→ WHAT THE TASK REQUIRES
Word for word, set down the listing that appears after this line.

→ EXTRACTED DATA
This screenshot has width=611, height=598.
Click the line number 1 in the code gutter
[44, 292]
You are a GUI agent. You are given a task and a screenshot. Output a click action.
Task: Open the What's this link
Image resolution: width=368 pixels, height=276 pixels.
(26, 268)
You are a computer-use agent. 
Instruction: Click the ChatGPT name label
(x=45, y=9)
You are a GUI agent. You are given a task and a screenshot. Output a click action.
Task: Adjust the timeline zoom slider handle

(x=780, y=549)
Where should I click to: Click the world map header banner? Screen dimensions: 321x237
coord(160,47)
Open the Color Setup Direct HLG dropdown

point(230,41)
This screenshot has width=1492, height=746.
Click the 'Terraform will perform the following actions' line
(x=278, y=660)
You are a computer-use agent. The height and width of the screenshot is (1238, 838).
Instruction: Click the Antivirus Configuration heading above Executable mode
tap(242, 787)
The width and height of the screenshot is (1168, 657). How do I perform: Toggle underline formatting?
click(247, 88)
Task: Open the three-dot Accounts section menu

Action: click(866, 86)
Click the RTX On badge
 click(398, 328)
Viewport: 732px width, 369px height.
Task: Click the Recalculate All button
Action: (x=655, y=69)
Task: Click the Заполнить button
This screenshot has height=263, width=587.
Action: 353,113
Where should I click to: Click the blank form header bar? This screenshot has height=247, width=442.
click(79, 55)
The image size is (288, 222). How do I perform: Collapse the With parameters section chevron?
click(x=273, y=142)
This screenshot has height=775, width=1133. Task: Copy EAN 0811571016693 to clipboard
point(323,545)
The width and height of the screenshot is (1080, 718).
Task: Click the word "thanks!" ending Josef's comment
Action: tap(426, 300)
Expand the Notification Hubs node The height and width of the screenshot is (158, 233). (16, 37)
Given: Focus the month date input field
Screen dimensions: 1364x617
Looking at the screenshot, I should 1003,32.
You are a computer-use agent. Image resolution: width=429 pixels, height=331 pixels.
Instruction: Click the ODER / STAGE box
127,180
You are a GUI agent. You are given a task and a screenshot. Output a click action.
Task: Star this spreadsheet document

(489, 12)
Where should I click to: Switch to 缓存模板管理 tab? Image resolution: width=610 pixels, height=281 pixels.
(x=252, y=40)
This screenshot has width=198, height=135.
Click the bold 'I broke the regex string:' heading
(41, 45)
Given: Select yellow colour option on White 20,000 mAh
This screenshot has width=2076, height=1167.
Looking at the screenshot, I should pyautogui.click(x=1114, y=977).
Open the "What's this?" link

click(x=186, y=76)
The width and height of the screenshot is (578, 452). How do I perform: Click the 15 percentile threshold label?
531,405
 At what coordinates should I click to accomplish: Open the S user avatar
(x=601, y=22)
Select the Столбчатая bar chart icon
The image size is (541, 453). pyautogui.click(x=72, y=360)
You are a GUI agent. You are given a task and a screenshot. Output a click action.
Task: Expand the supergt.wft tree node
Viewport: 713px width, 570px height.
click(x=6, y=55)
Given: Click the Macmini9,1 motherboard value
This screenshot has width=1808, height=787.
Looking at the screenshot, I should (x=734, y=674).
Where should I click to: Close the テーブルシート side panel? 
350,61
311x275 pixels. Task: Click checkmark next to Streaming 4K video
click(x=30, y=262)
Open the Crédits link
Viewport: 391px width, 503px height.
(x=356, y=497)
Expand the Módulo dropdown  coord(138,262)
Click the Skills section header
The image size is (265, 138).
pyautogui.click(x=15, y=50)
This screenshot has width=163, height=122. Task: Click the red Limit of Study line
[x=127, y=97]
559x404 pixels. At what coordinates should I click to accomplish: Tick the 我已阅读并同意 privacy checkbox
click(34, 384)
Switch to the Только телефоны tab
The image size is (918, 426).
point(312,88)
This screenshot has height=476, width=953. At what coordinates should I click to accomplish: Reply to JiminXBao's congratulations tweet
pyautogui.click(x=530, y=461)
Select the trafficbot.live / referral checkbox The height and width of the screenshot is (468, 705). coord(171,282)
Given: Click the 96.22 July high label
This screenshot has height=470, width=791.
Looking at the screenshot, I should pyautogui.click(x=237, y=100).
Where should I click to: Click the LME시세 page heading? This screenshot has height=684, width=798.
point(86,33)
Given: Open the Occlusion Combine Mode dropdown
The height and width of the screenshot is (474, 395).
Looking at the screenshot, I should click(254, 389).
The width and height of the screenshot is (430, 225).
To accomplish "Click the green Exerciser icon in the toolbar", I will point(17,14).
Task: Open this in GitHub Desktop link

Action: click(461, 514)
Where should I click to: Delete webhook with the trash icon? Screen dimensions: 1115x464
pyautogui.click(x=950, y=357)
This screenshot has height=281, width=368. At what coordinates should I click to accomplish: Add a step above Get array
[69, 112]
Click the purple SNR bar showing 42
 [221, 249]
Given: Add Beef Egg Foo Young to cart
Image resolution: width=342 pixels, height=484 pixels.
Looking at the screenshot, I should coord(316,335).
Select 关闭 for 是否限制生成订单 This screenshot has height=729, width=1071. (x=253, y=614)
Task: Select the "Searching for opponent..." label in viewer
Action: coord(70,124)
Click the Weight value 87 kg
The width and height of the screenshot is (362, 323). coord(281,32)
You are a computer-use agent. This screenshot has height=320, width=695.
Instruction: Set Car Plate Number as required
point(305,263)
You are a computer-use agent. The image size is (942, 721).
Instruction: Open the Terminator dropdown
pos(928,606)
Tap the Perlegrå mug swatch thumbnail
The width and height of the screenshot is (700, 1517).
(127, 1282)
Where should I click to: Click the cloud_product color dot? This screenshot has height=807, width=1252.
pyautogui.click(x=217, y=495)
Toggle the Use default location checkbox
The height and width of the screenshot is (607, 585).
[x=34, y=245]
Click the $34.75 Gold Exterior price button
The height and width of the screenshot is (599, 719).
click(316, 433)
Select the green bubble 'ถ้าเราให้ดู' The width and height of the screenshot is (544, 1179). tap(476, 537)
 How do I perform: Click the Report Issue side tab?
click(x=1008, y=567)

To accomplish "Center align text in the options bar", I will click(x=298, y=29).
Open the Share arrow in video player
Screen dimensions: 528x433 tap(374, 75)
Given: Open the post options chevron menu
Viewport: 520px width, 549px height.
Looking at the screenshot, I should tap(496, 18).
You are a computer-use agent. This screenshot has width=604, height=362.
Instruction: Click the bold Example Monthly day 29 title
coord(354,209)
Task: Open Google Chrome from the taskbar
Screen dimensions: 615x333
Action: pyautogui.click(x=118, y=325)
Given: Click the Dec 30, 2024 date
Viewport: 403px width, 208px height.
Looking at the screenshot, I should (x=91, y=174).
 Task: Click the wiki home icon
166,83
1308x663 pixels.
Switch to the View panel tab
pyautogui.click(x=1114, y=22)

→ RESULT
This screenshot has width=611, height=598.
Click the line number 1 in the code gutter
[44, 292]
You are a GUI agent. You are given a task and a screenshot. Output a click action.
Task: Open the What's this link
Image resolution: width=368 pixels, height=276 pixels.
(26, 268)
You are a computer-use agent. 
Instruction: Click the ChatGPT name label
(x=45, y=9)
You are a GUI agent. You are given a task and a screenshot. Output a click action.
Task: Adjust the timeline zoom slider handle

(x=780, y=549)
Where should I click to: Click the world map header banner? Screen dimensions: 321x237
coord(160,47)
Open the Color Setup Direct HLG dropdown

point(230,41)
This screenshot has width=1492, height=746.
Click the 'Terraform will perform the following actions' line
(x=278, y=660)
You are a computer-use agent. The height and width of the screenshot is (1238, 838).
Instruction: Click the Antivirus Configuration heading above Executable mode
tap(242, 787)
The width and height of the screenshot is (1168, 657). How do I perform: Toggle underline formatting?
click(247, 88)
Task: Open the three-dot Accounts section menu

Action: click(866, 86)
Click the RTX On badge
 click(398, 328)
Viewport: 732px width, 369px height.
Task: Click the Recalculate All button
Action: (x=655, y=69)
Task: Click the Заполнить button
This screenshot has height=263, width=587.
Action: 353,113
Where should I click to: Click the blank form header bar? This screenshot has height=247, width=442.
click(79, 55)
The image size is (288, 222). How do I perform: Collapse the With parameters section chevron?
click(x=273, y=142)
This screenshot has height=775, width=1133. Task: Copy EAN 0811571016693 to clipboard
point(323,545)
The width and height of the screenshot is (1080, 718).
Task: Click the word "thanks!" ending Josef's comment
Action: tap(426, 300)
Expand the Notification Hubs node The height and width of the screenshot is (158, 233). (16, 37)
Given: Focus the month date input field
Screen dimensions: 1364x617
Looking at the screenshot, I should 1003,32.
You are a computer-use agent. Image resolution: width=429 pixels, height=331 pixels.
Instruction: Click the ODER / STAGE box
127,180
You are a GUI agent. You are given a task and a screenshot. Output a click action.
Task: Star this spreadsheet document

(489, 12)
Where should I click to: Switch to 缓存模板管理 tab? Image resolution: width=610 pixels, height=281 pixels.
(x=252, y=40)
This screenshot has width=198, height=135.
Click the bold 'I broke the regex string:' heading
(41, 45)
Given: Select yellow colour option on White 20,000 mAh
This screenshot has width=2076, height=1167.
Looking at the screenshot, I should pyautogui.click(x=1114, y=977).
Open the "What's this?" link

click(x=186, y=76)
The width and height of the screenshot is (578, 452). How do I perform: Click the 15 percentile threshold label?
531,405
 At what coordinates should I click to accomplish: Open the S user avatar
(x=601, y=22)
Select the Столбчатая bar chart icon
The image size is (541, 453). pyautogui.click(x=72, y=360)
You are a GUI agent. You are given a task and a screenshot. Output a click action.
Task: Expand the supergt.wft tree node
Viewport: 713px width, 570px height.
click(x=6, y=55)
Given: Click the Macmini9,1 motherboard value
This screenshot has width=1808, height=787.
Looking at the screenshot, I should (x=734, y=674).
Where should I click to: Close the テーブルシート side panel? 
350,61
311x275 pixels. Task: Click checkmark next to Streaming 4K video
click(x=30, y=262)
Open the Crédits link
Viewport: 391px width, 503px height.
(x=356, y=497)
Expand the Módulo dropdown  coord(138,262)
Click the Skills section header
The image size is (265, 138).
pyautogui.click(x=15, y=50)
This screenshot has width=163, height=122. Task: Click the red Limit of Study line
[x=127, y=97]
559x404 pixels. At what coordinates should I click to accomplish: Tick the 我已阅读并同意 privacy checkbox
click(34, 384)
Switch to the Только телефоны tab
The image size is (918, 426).
point(312,88)
This screenshot has height=476, width=953. At what coordinates should I click to accomplish: Reply to JiminXBao's congratulations tweet
pyautogui.click(x=530, y=461)
Select the trafficbot.live / referral checkbox The height and width of the screenshot is (468, 705). coord(171,282)
Given: Click the 96.22 July high label
This screenshot has height=470, width=791.
Looking at the screenshot, I should pyautogui.click(x=237, y=100).
Where should I click to: Click the LME시세 page heading? This screenshot has height=684, width=798.
point(86,33)
Given: Open the Occlusion Combine Mode dropdown
The height and width of the screenshot is (474, 395).
Looking at the screenshot, I should click(254, 389).
The width and height of the screenshot is (430, 225).
To accomplish "Click the green Exerciser icon in the toolbar", I will point(17,14).
Task: Open this in GitHub Desktop link

Action: click(461, 514)
Where should I click to: Delete webhook with the trash icon? Screen dimensions: 1115x464
pyautogui.click(x=950, y=357)
This screenshot has height=281, width=368. At what coordinates should I click to accomplish: Add a step above Get array
[69, 112]
Click the purple SNR bar showing 42
 [221, 249]
Given: Add Beef Egg Foo Young to cart
Image resolution: width=342 pixels, height=484 pixels.
Looking at the screenshot, I should coord(316,335).
Select 关闭 for 是否限制生成订单 This screenshot has height=729, width=1071. (x=253, y=614)
Task: Select the "Searching for opponent..." label in viewer
Action: coord(70,124)
Click the Weight value 87 kg
The width and height of the screenshot is (362, 323). coord(281,32)
You are a computer-use agent. This screenshot has height=320, width=695.
Instruction: Set Car Plate Number as required
point(305,263)
You are a computer-use agent. The image size is (942, 721).
Instruction: Open the Terminator dropdown
pos(928,606)
Tap the Perlegrå mug swatch thumbnail
The width and height of the screenshot is (700, 1517).
(127, 1282)
Where should I click to: Click the cloud_product color dot? This screenshot has height=807, width=1252.
pyautogui.click(x=217, y=495)
Toggle the Use default location checkbox
The height and width of the screenshot is (607, 585).
[x=34, y=245]
Click the $34.75 Gold Exterior price button
The height and width of the screenshot is (599, 719).
click(316, 433)
Select the green bubble 'ถ้าเราให้ดู' The width and height of the screenshot is (544, 1179). tap(476, 537)
 How do I perform: Click the Report Issue side tab?
click(x=1008, y=567)

To accomplish "Center align text in the options bar", I will click(x=298, y=29).
Open the Share arrow in video player
Screen dimensions: 528x433 tap(374, 75)
Given: Open the post options chevron menu
Viewport: 520px width, 549px height.
Looking at the screenshot, I should tap(496, 18).
You are a computer-use agent. This screenshot has width=604, height=362.
Instruction: Click the bold Example Monthly day 29 title
coord(354,209)
Task: Open Google Chrome from the taskbar
Screen dimensions: 615x333
Action: pyautogui.click(x=118, y=325)
Given: Click the Dec 30, 2024 date
Viewport: 403px width, 208px height.
Looking at the screenshot, I should (x=91, y=174).
 Task: Click the wiki home icon
166,83
1308x663 pixels.
Switch to the View panel tab
pyautogui.click(x=1114, y=22)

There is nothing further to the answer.